Exercise: Lines from the opening of the material through the line containing "釣り具 (62, 2378)" must be duplicated word for word. Pictures are not.

Supplied information:

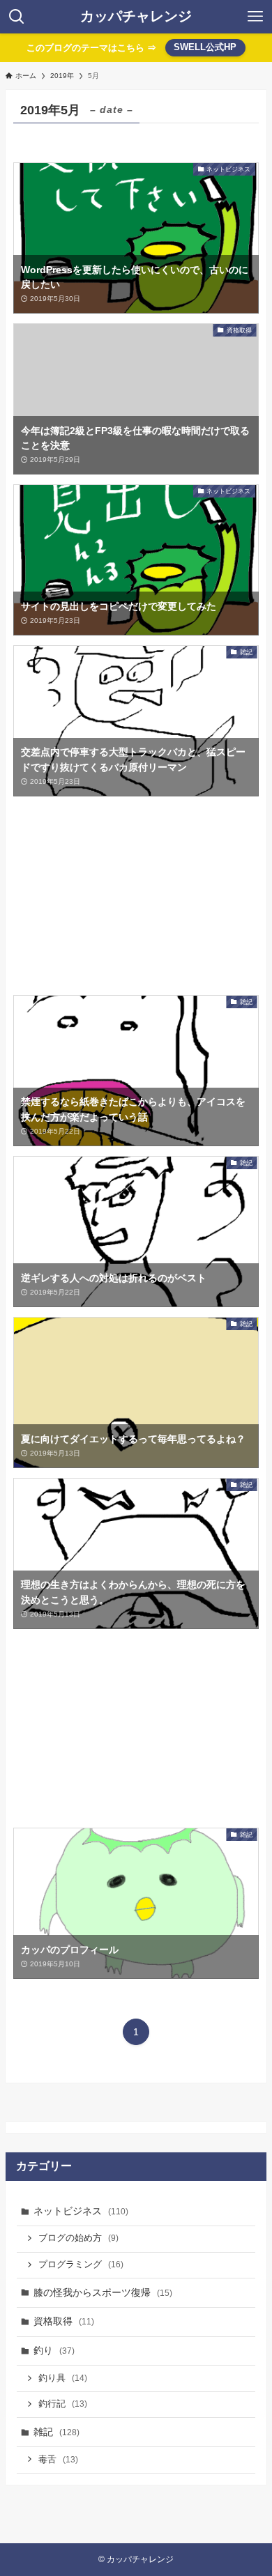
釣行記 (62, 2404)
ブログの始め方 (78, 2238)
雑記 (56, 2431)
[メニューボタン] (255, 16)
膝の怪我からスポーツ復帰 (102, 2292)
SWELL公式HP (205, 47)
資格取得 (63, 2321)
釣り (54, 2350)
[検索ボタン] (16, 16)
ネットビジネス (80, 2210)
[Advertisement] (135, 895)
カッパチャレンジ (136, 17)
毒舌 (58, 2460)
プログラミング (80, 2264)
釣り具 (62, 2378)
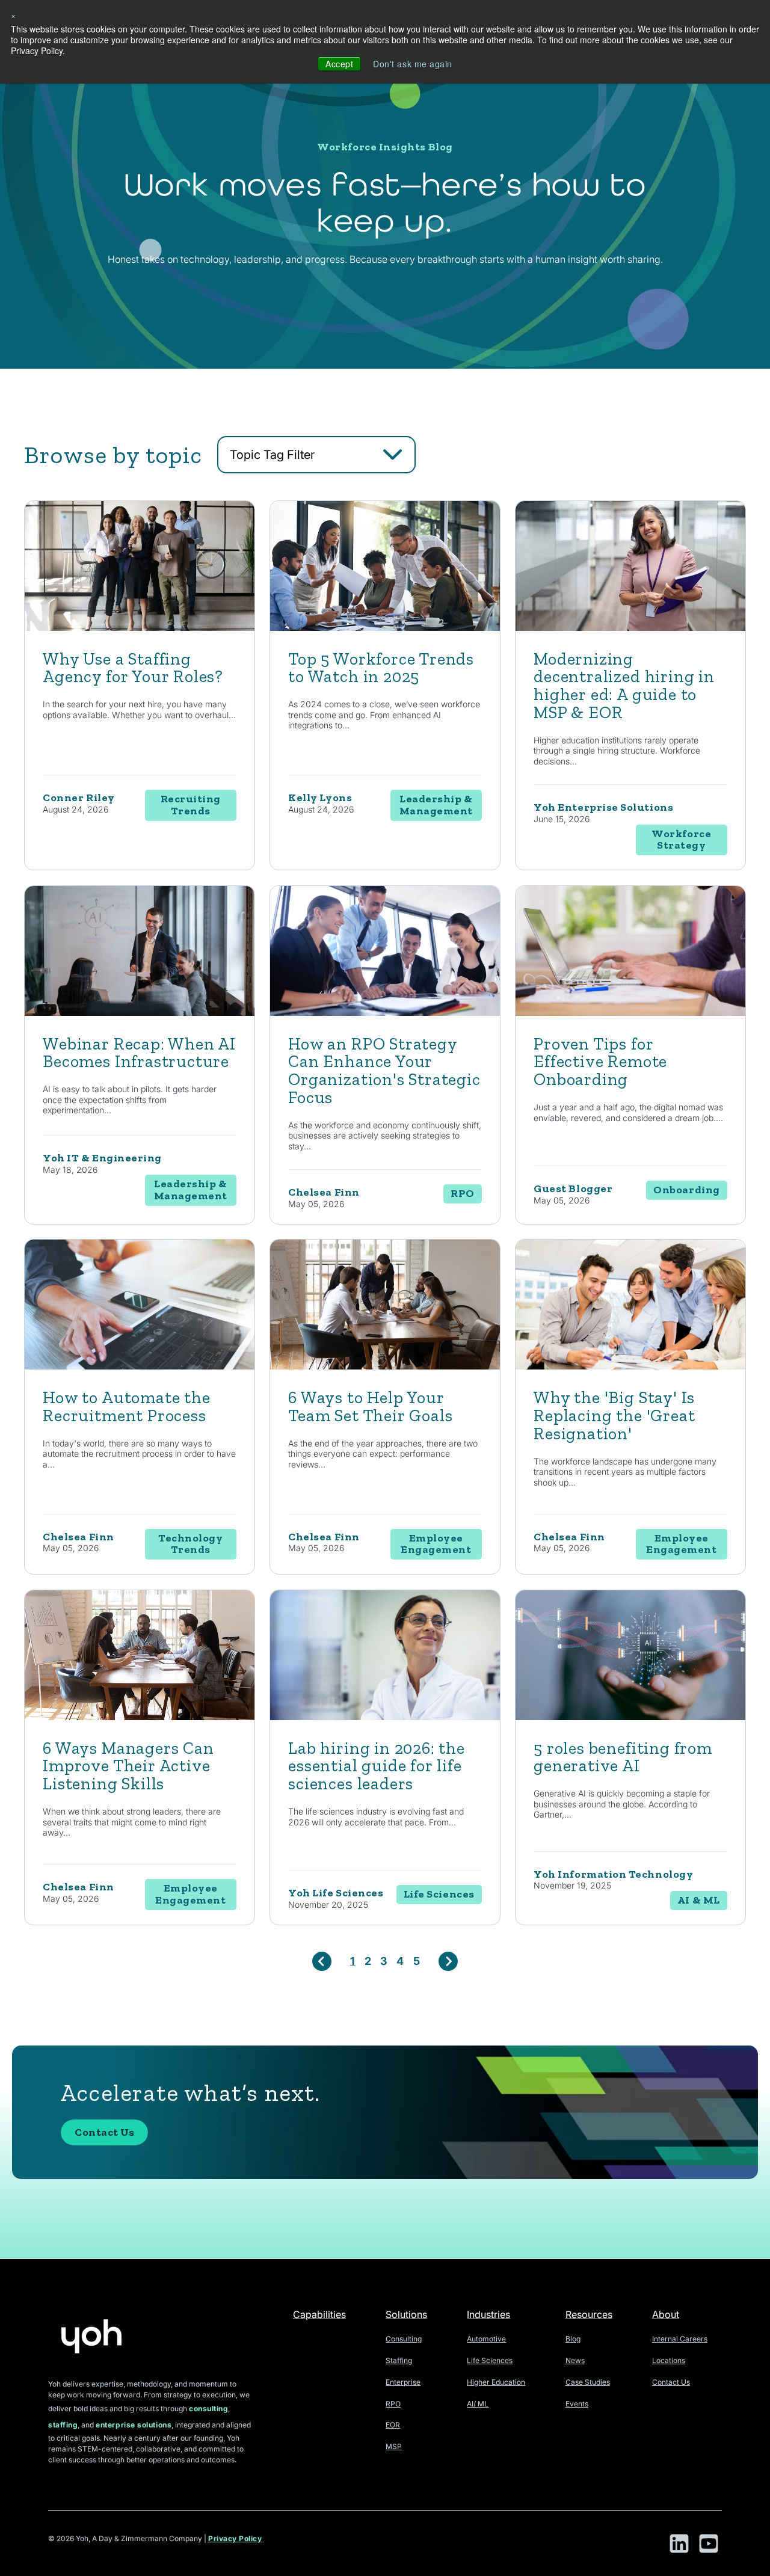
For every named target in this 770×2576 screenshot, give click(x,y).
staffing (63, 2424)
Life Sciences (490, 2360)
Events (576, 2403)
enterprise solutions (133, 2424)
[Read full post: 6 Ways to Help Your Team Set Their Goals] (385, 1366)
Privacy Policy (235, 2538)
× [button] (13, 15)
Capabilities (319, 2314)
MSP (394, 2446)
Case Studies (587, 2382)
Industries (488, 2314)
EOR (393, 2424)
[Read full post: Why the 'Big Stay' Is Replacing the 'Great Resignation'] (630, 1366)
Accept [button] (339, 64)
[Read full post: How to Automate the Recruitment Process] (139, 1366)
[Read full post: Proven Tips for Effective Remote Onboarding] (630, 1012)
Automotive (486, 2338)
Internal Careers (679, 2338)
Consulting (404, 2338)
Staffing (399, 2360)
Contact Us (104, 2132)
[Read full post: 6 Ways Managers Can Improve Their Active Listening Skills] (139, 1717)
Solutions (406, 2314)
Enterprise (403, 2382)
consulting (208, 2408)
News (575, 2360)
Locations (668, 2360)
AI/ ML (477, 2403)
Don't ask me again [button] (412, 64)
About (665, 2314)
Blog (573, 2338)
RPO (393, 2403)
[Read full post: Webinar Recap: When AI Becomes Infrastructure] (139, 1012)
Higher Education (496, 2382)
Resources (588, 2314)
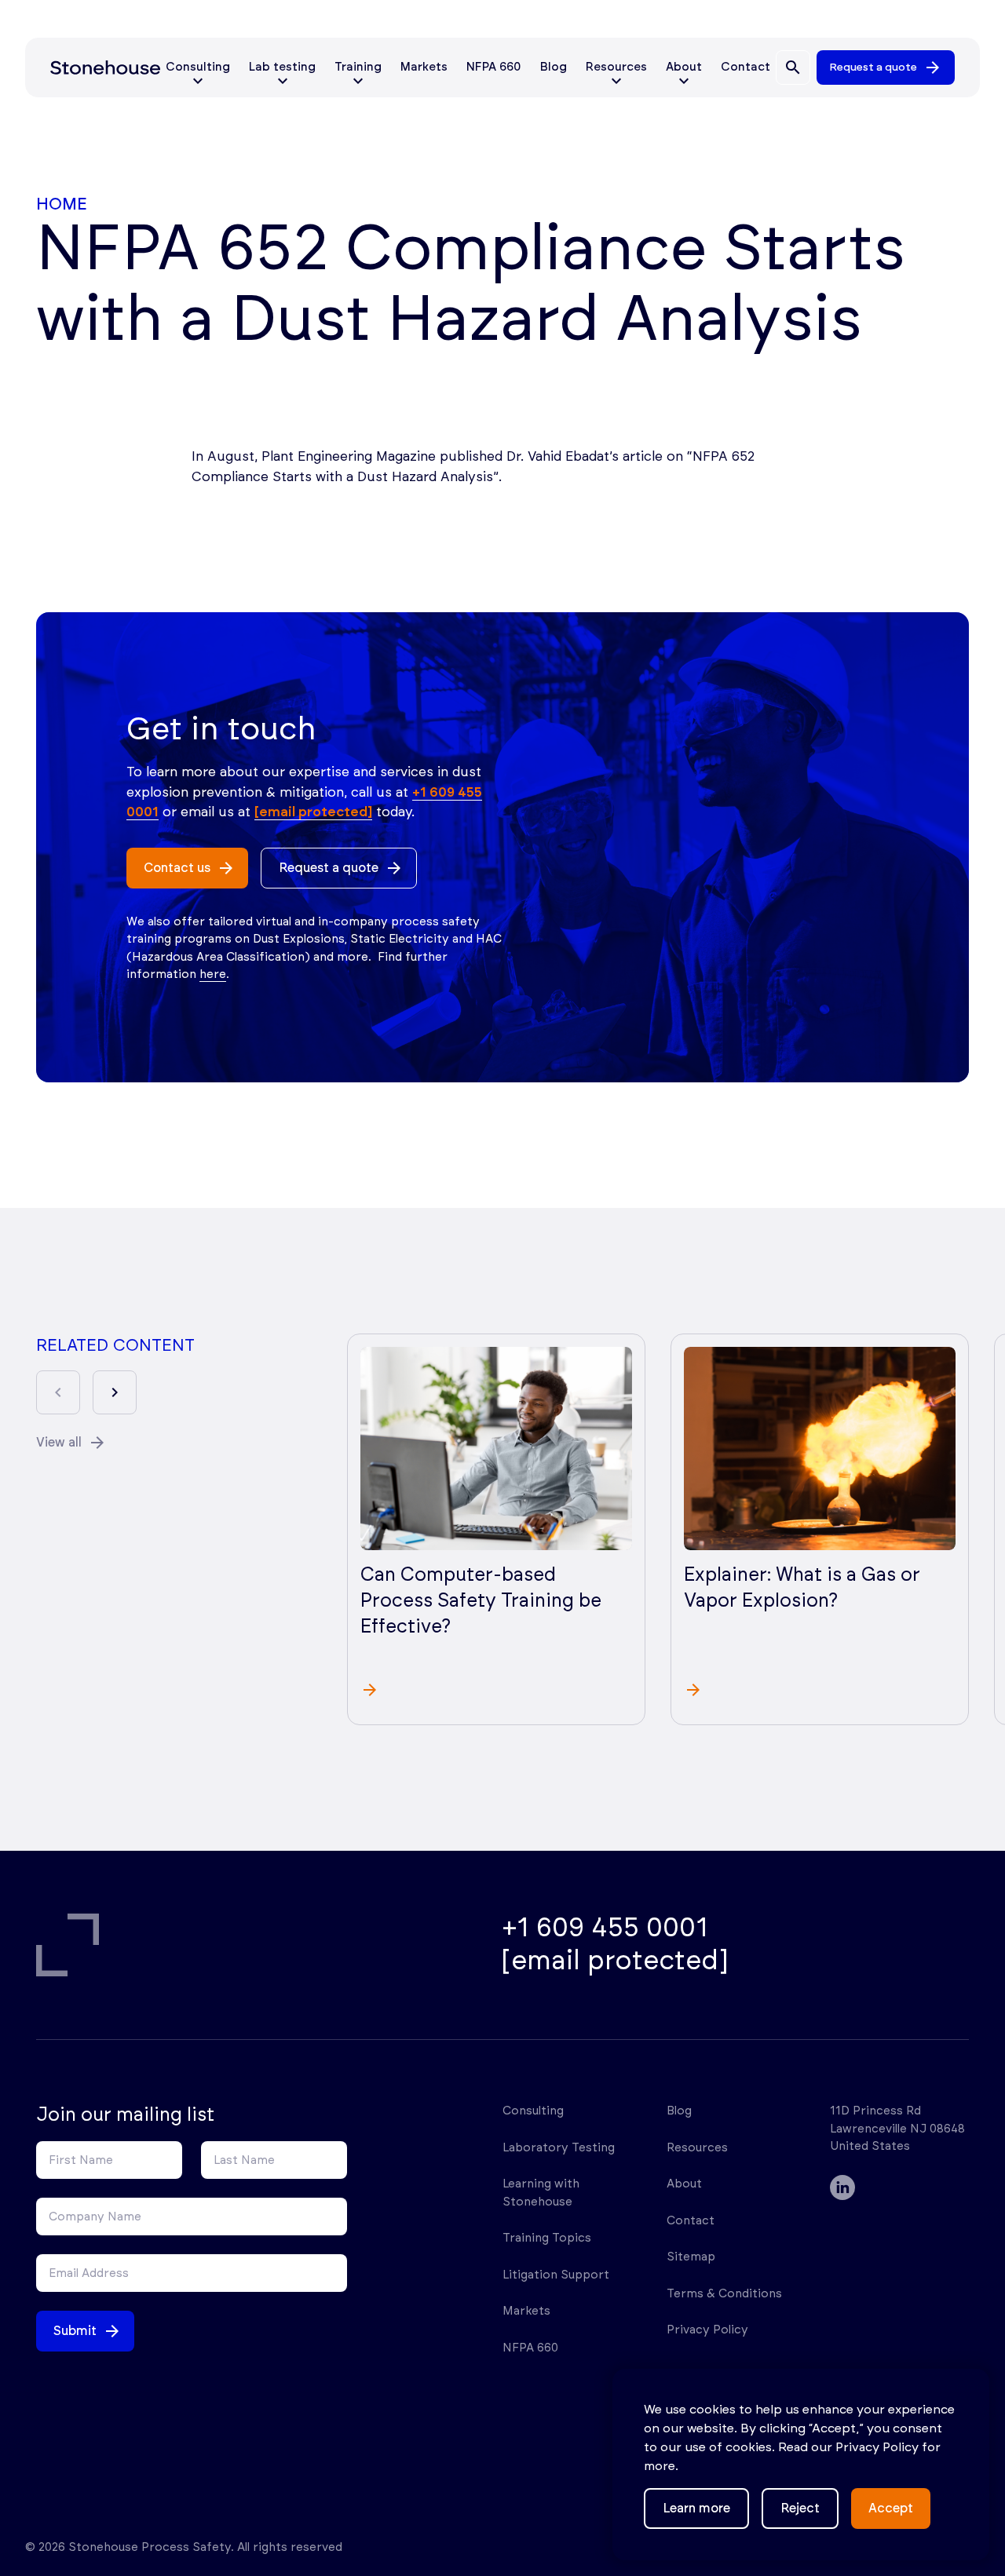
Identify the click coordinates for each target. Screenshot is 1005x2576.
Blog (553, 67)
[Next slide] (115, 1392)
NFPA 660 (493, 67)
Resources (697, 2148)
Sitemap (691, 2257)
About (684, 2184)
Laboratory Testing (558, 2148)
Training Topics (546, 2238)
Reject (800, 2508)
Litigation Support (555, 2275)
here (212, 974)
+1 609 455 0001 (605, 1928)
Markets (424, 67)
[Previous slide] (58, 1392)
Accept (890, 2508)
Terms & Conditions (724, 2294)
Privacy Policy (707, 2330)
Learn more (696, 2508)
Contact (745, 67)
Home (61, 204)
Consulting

Task result:
釣行記 (62, 2404)
ブログの始め方 (78, 2238)
雑記 (56, 2431)
[メニューボタン] (255, 16)
膝の怪我からスポーツ復帰 (102, 2292)
SWELL公式HP (205, 47)
資格取得 (63, 2321)
釣り (54, 2350)
[検索ボタン] (16, 16)
ネットビジネス (80, 2210)
[Advertisement] (135, 895)
カッパチャレンジ (136, 17)
毒舌 (58, 2460)
プログラミング (80, 2264)
釣り具 (62, 2378)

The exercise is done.